UCLA

The formation of elongated, unbranched fibrillar protein aggregates, termed amyloid, has been linked to neurodegenerative diseases including Alzheimer’s Disease, Parkinson’s Disease and Amyotrophic Lateral Sclerosis (ALS). For decades, scientists have sought to determine the structures and polymorphic features of these aggregates to better understand their complex assembly and role in disease. Here, we show structures from three amyloid proteins, TAR DNA Binding Protein 43 (TDP-43), Superoxide Dismutase 1 (SOD1), and α-synuclein, offering insight into amyloid and protein aggregation in general.

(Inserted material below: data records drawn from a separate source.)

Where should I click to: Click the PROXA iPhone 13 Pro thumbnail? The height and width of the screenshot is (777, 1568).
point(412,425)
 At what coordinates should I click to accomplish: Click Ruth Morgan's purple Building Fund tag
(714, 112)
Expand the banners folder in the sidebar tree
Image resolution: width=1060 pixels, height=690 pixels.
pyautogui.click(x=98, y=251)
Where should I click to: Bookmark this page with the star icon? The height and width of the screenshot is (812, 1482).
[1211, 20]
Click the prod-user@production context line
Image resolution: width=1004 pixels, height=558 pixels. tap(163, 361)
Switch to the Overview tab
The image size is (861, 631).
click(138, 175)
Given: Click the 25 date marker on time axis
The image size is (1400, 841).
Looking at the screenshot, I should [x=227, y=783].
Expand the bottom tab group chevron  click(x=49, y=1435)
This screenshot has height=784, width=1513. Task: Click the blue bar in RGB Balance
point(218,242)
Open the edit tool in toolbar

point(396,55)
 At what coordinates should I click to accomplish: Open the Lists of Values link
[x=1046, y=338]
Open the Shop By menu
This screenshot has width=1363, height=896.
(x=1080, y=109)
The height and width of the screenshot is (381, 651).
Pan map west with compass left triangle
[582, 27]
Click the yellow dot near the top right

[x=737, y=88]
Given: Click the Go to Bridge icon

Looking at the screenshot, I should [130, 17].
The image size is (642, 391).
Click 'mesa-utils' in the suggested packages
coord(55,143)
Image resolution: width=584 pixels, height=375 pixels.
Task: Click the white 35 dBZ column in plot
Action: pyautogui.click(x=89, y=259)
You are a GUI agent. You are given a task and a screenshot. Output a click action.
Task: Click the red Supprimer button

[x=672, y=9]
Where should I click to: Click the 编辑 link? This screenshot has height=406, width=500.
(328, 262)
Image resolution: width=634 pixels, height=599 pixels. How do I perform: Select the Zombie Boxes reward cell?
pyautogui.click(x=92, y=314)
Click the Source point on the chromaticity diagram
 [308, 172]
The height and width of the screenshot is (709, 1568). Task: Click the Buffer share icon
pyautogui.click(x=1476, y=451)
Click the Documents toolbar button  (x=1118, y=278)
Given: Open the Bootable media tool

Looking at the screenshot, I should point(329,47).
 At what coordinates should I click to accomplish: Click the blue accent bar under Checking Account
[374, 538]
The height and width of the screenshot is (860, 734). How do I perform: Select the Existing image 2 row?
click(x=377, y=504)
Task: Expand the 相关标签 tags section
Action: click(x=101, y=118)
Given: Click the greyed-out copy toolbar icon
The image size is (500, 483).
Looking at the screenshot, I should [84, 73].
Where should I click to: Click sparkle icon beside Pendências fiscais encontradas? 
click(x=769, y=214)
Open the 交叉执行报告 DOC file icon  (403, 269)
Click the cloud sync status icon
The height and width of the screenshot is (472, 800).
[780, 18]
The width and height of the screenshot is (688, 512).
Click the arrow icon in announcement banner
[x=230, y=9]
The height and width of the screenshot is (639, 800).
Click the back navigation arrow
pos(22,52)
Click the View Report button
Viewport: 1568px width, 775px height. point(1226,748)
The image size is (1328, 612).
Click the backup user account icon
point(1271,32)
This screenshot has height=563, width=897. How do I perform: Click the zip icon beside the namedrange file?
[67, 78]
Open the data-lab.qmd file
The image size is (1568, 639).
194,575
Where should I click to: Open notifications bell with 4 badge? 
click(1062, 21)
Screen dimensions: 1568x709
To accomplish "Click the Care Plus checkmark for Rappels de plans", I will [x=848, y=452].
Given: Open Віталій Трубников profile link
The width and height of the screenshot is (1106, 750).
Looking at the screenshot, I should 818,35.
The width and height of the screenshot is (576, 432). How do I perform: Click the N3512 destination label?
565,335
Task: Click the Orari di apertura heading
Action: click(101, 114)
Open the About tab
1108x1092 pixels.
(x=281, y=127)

First, we investigated TDP-43 as a model for the polymorphic capabilities of pathological amyloid aggregation. From x-ray diffraction, electron diffraction and cryoEM, we show that the segment, 247DLIIKGISVHI257, from the second RNA recognition motif forms an array of amyloid polymorphs. These associations include seven distinct interfaces displaying five different symmetry classes of steric zippers. The polymorphic nature of this segment illustrates at the molecular level how amyloid proteins can form diverse fibril structures.

In the second section, we investigated the role of the low complexity domain (LCD) of TDP-43 in reversible stress granule aggregation and irreversible pathogenic aggregation. We determined six atomic resolution segment structures from the LCD of TDP-43 that offer insight into regions of the protein responsible for aggregation. We illustrate how three of these structures, 300GNNQGSN306, 370GNNSYS375, and 396GFNGGFG402 form fibrils and exhibit characteristic steric zippers, indicative of pathogenic aggregation. We present an atomic structure for segment 312NFGAFS317, which reveals a fibril with a kinked interface that is reversible and may play a role in stress granule assembly. We present a model that combines previous literature with our new structural findings, to illustrate how stress granule assembly can lead to pathogenic aggregation.

Third, we structurally characterized peptide segments from SOD1 because pathological deposition of mutated SOD1 accounts for ~20% of the familial ALS (fALS) cases. We used a computational approach to discover four segments from the protein that form fibril-like aggregates and subsequently solved the structure of three of those segments: 101DSVISLS107, 147GVIGIAQ153 and 147GVTGIAQ153. We found, through the use of proline mutations, that two of these 101DSVISLS107 and 147GVIGIAQ153 are likely to trigger the aggregation of full-length SOD1, suggesting common molecular determinants of fALS and sALS.

In the fourth section, we investigated whether amyloid oligomers or fibrils were responsible for SOD1 toxicity in ALS. We determined the corkscrew-like structure of a cytotoxic segment of SOD1 in its oligomeric state. Through time course cytotoxicity assays, we demonstrated that the toxicity is likely a property of soluble oligomers and not large insoluble aggregates. Our work adds to evidence that the toxic oligomeric entities in protein aggregation diseases contain antiparallel, out-of-register β-sheet structures and identifies a target for structure-based therapeutics in ALS.

In the final section, we characterized the amyloidogenic core of α-synuclein, the main component of Lewy bodies, the neuron-associated aggregates seen in Parkinson’s disease. We utilized a new technique known as Micro-electron diffraction (MicroED) to solve the structure of crystals of an 11-residue segment we term NACore that are invisible by optical microscopy. The structure reveals protofibrils built of pairs of face-to-face β-sheets that exhibit a fiber diffraction pattern similar to full-length α-synuclein. We present a model of the toxic, full-length α-synuclein fibril, incorporating the NACore and an additional segment.

En masse, the structures in this dissertation offer broad insights into pathological and reversible protein aggregation. The structures provide a starting point for additional studies aimed at developing therapeutics for amyloid formation in neurodegenerative disease.